CHAOSTAGE

We Are Punks!

Vor einem Jahr, am 3. Oktober 2008, fand in Hannover die Kinopremiere von „Chaostage“ statt, nebst Party mit Sekt und Schnittchen im Nobelhotel für die Punk-Prominenz, sowie Mini-Chaostagen mit echter Polizei und echter Gewalt auf der Straße für den Pöbel.

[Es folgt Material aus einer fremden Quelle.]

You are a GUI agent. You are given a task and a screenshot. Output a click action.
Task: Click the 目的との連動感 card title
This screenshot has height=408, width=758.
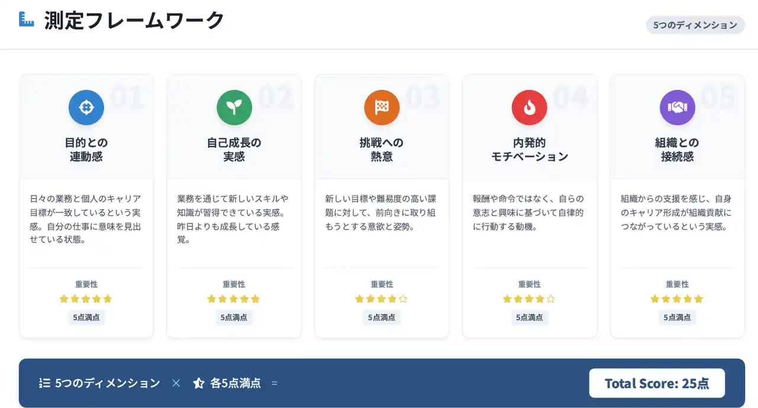point(86,150)
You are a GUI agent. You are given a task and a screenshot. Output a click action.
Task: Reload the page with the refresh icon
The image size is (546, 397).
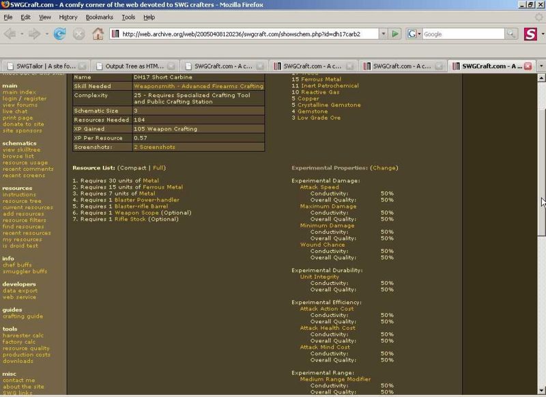coord(60,33)
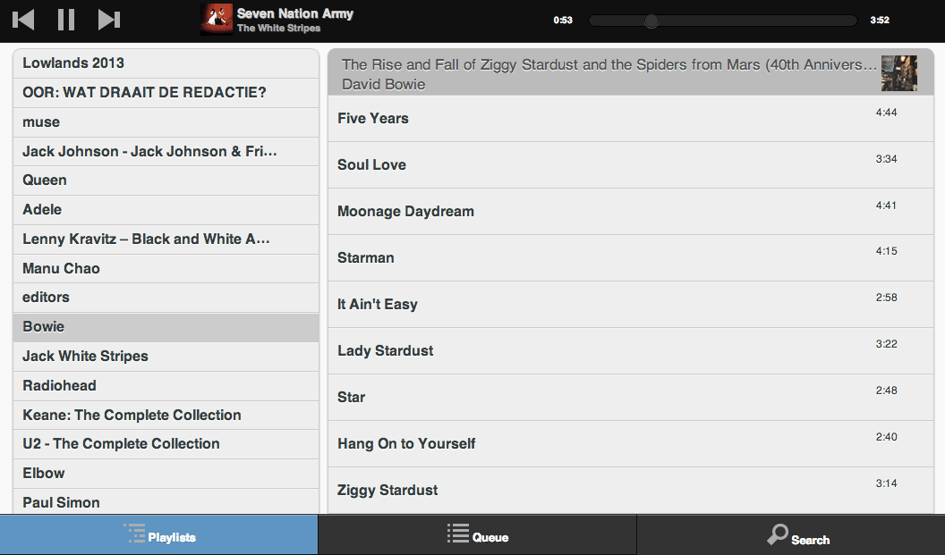Click the Ziggy Stardust album cover thumbnail
Image resolution: width=945 pixels, height=555 pixels.
point(898,73)
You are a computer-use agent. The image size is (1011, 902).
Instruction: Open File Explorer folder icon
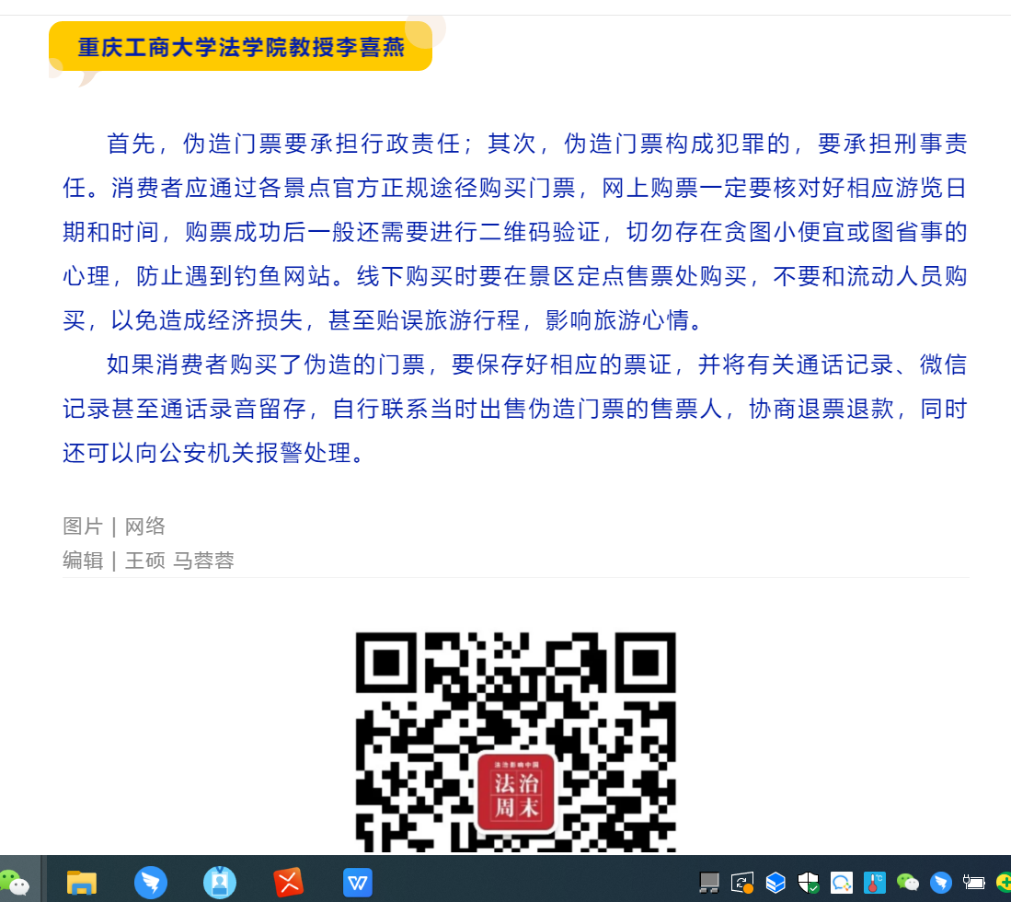point(82,884)
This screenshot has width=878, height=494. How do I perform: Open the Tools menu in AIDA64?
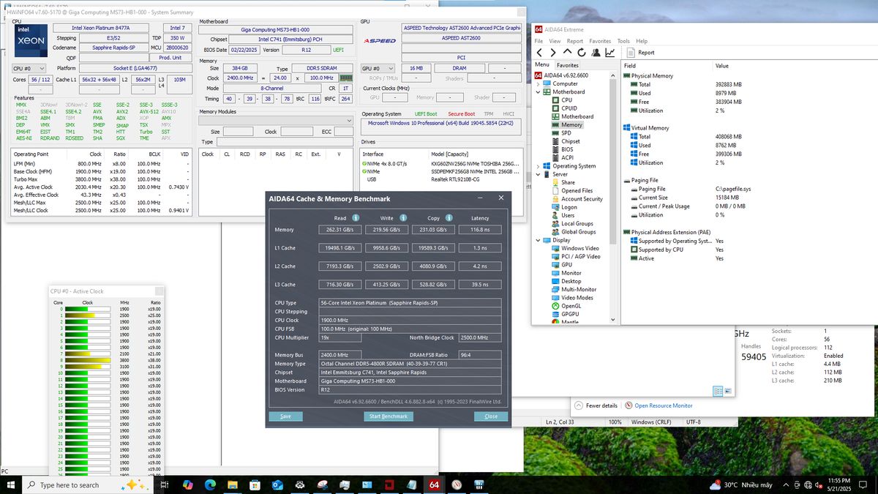623,41
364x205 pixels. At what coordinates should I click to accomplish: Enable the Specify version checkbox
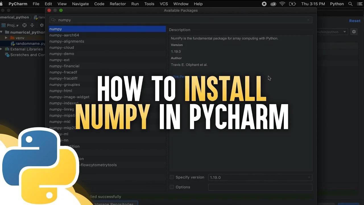click(172, 177)
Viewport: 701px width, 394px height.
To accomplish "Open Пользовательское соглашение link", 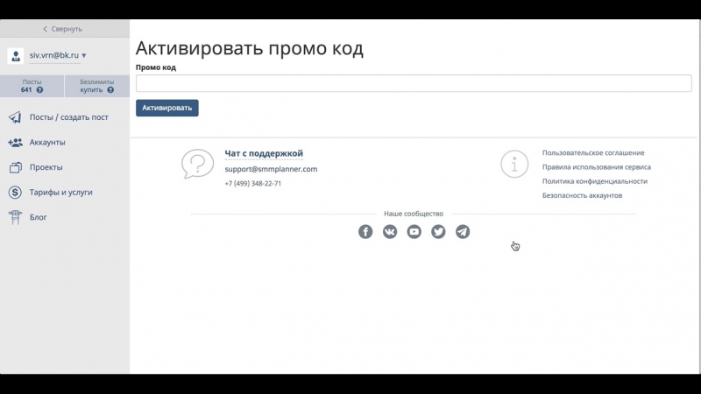I will 592,153.
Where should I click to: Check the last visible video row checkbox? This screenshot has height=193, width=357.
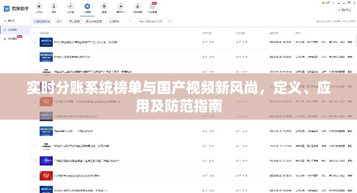34,190
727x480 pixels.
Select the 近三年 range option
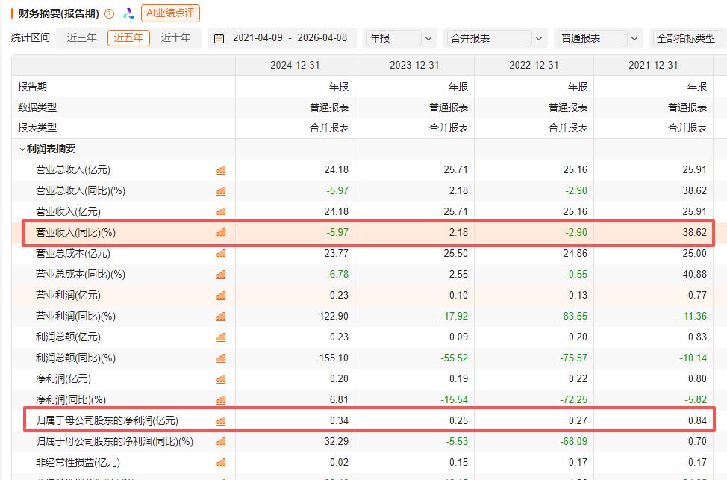coord(81,38)
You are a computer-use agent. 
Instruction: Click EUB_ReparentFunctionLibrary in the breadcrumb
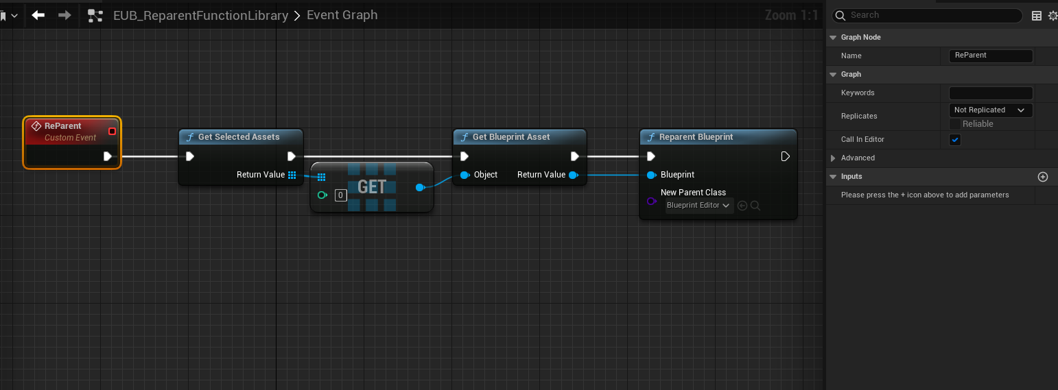point(200,15)
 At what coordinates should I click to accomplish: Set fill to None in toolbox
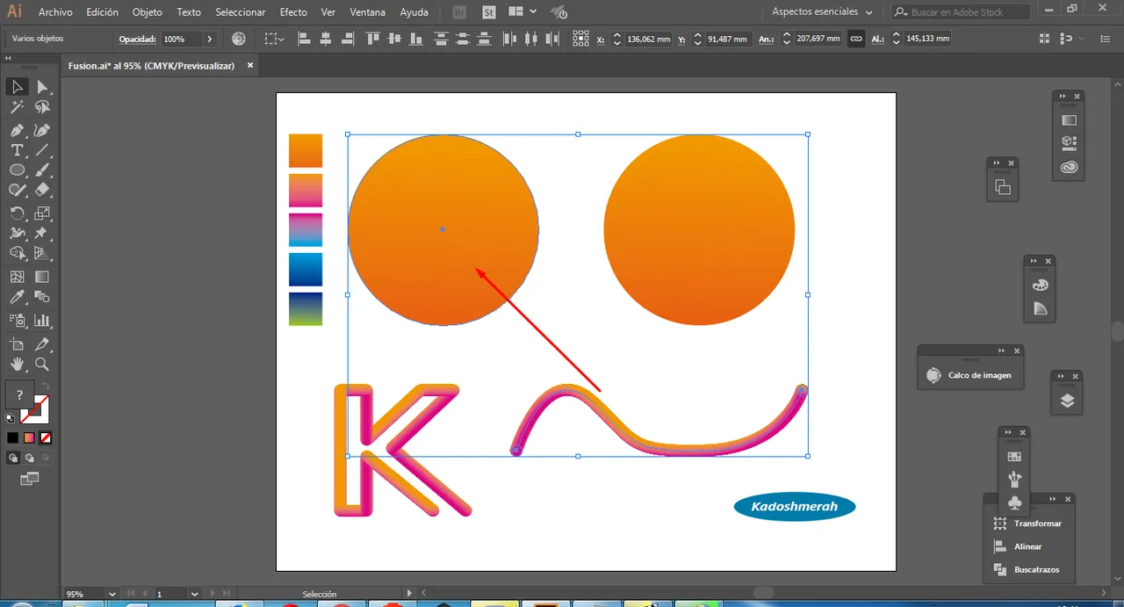45,437
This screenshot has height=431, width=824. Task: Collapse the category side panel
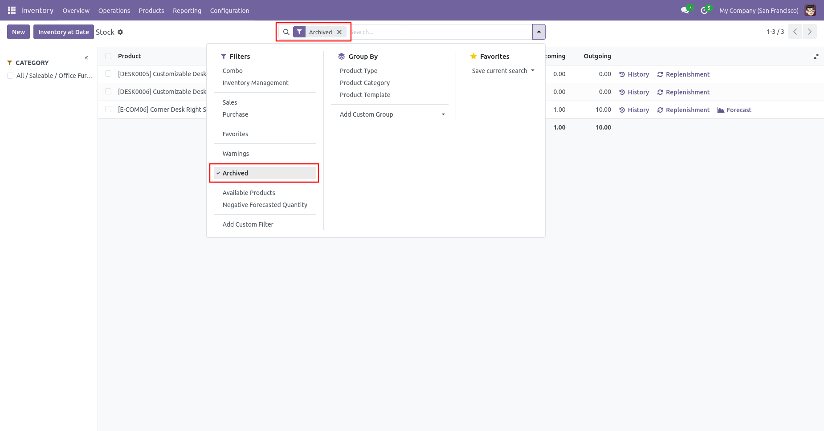86,58
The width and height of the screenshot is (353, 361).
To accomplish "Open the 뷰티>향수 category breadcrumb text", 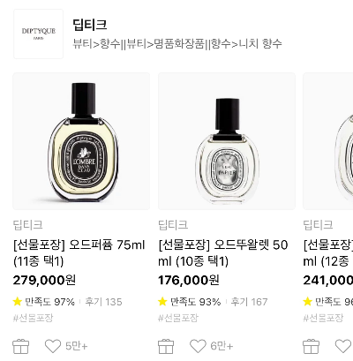I will (x=97, y=44).
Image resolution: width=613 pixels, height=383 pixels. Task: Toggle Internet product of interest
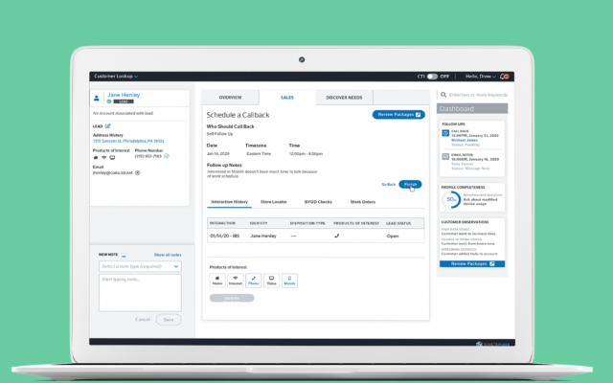point(236,281)
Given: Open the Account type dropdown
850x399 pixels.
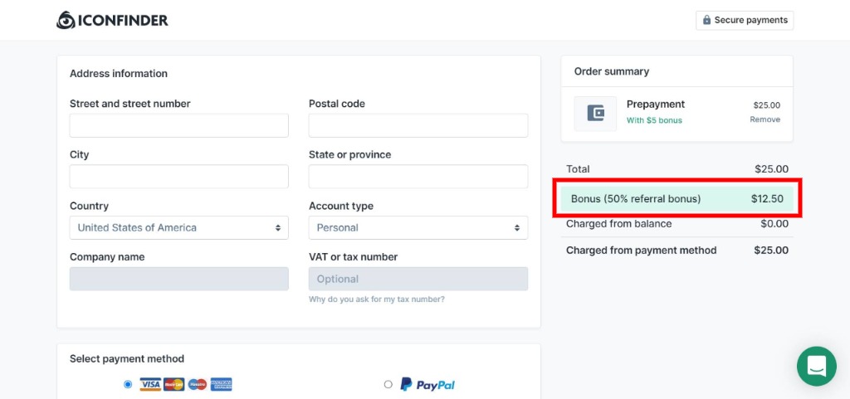Looking at the screenshot, I should click(x=418, y=227).
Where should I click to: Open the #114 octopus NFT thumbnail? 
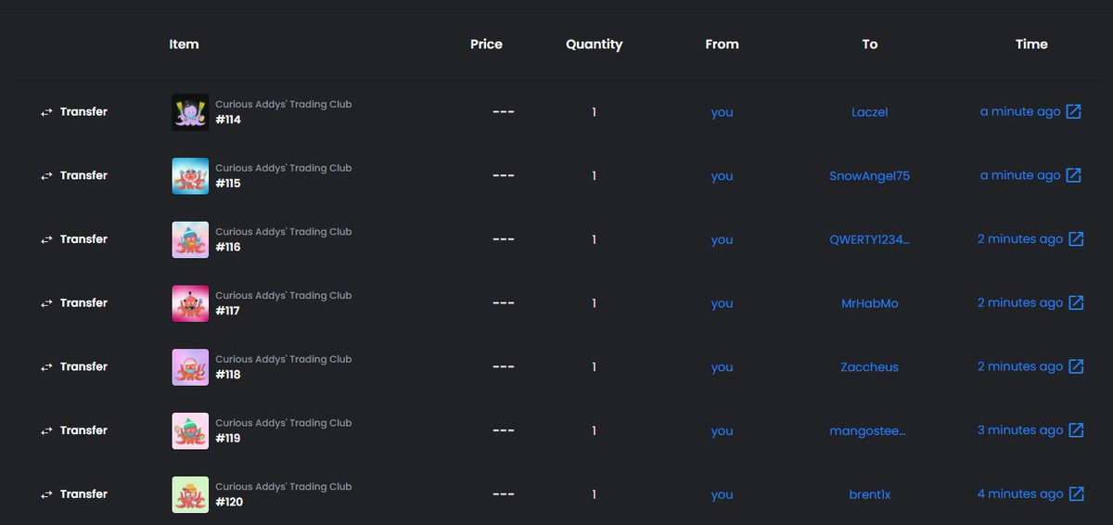click(190, 112)
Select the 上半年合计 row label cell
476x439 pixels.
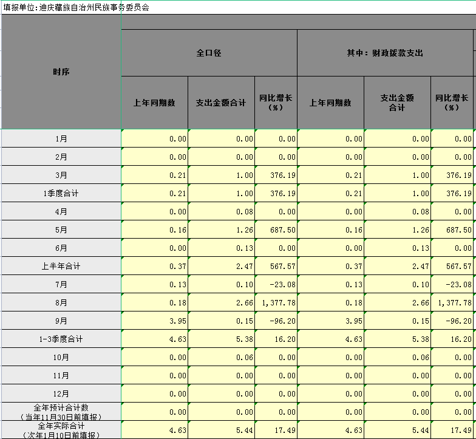pos(61,266)
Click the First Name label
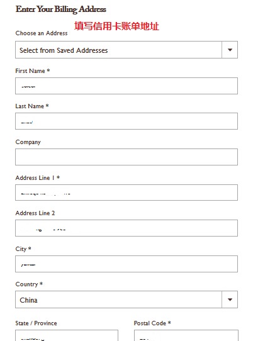Screen dimensions: 253x341 click(x=33, y=71)
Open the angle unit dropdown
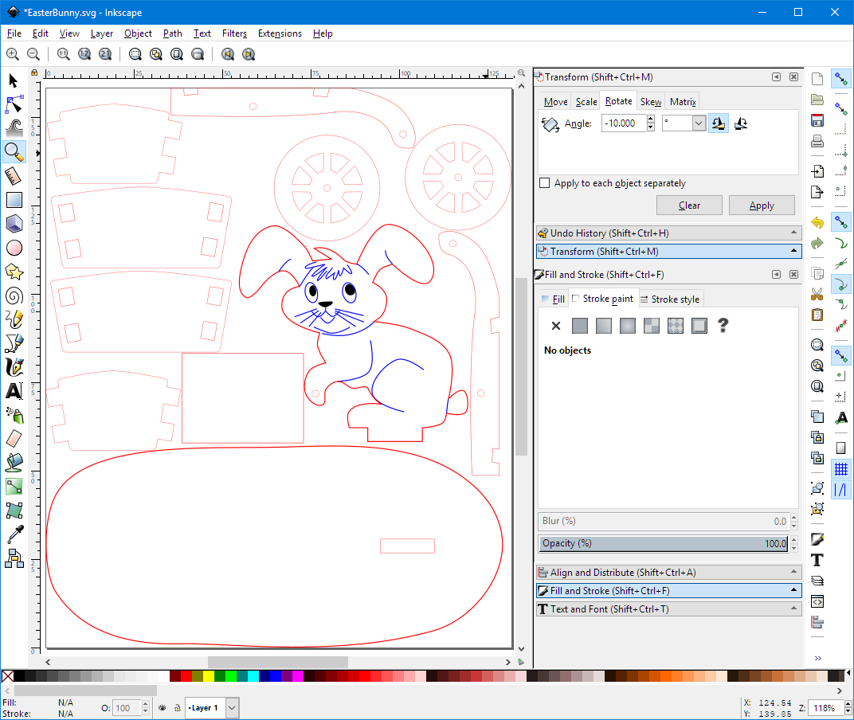 (x=699, y=123)
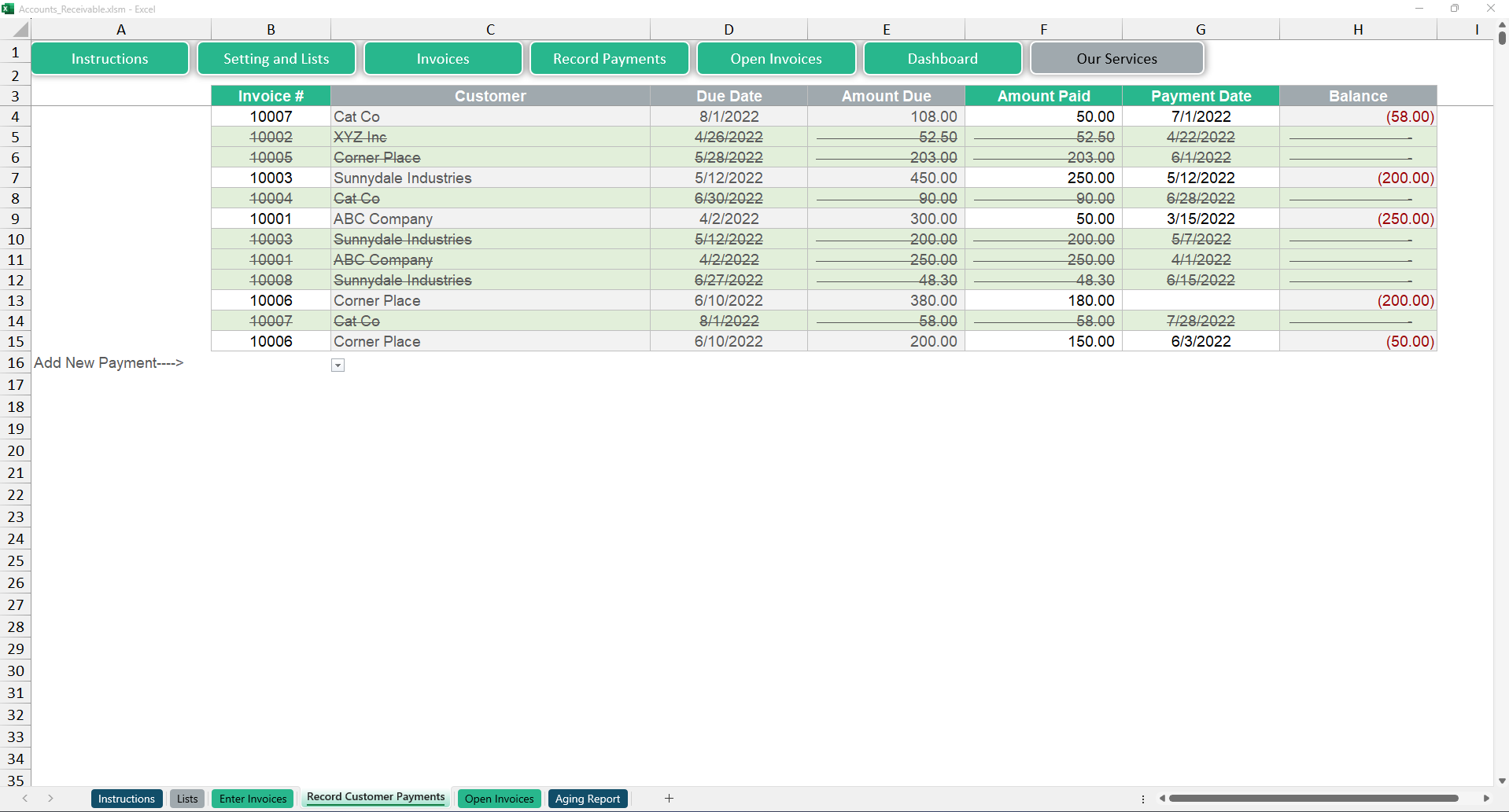
Task: Open the Setting and Lists button
Action: click(276, 59)
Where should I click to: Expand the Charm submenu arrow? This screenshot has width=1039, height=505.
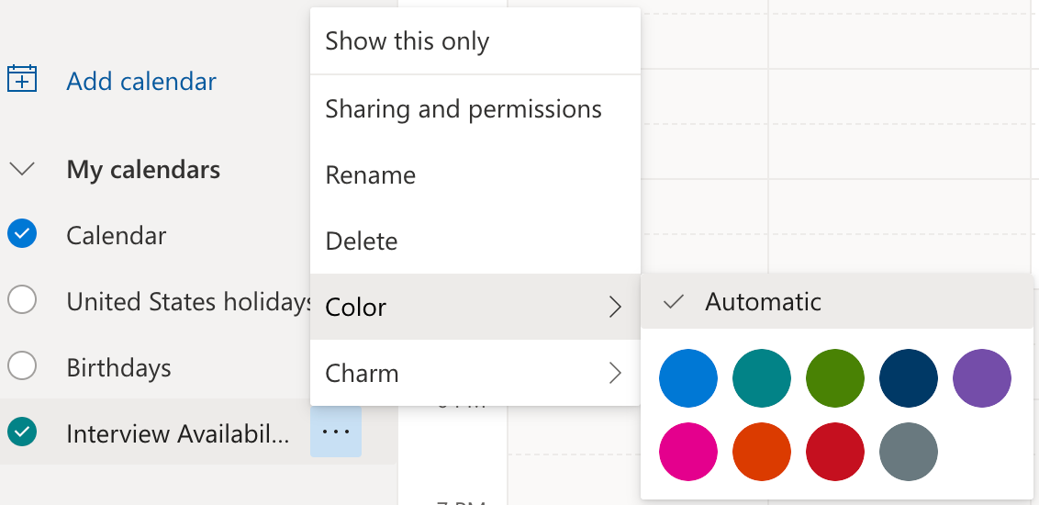click(616, 373)
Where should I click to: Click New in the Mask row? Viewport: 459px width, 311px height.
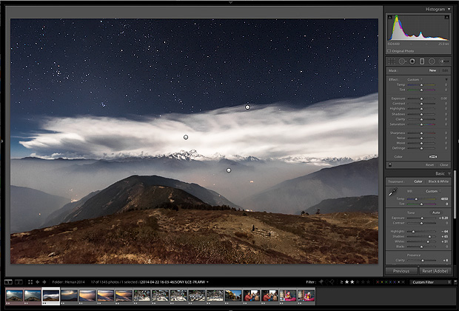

Konsequent wäre es gewesen, dieses unterhaltsame Begleitprogramm noch in den Film einzubauen – Kerkeling hat bei „Isch kandidiere“ gezeigt, wie man sowas macht. Nun, an jenem Abend in Hannover hatte ich meinen Spaß mit Tarek Ehlails Film, der damit die Romanvorlage des einstigen Zap-Fanzine-Machers Moses Arndt adaptierte, wobei Moses selbst vor dem Premierenkino stand und mich warnte: „Geh da nicht rein, das ist voll der Scheiß!“.

Nein, „voll der Scheiß“ ist der Film nicht, sondern ein trashiges Punk-Dokument, das zwar sicher nicht so schnell Legendenstatus erreichen wird (Lustig in diesem Zusammenhang das beiliegende Schreiben von Ehlail an die „große“ Presse ...), aber es schon mal geschafft hat, den Widerwillen der FSK zu erregen: „Ab 18“ steht auf dem Cover, was den Verkauf der DVD nicht einfacher macht, aber mal ehrlich, Herr Ehlail, ein anderes als das FSK-Urteil „...

eine Aneinanderreihung sinnloser Gewalt- und Sexszenen“ hätte sie doch enttäuscht, oder? Und genau genommen ist es das ja auch, spielt die Story der Buchvorlage doch eher eine Nebenrolle.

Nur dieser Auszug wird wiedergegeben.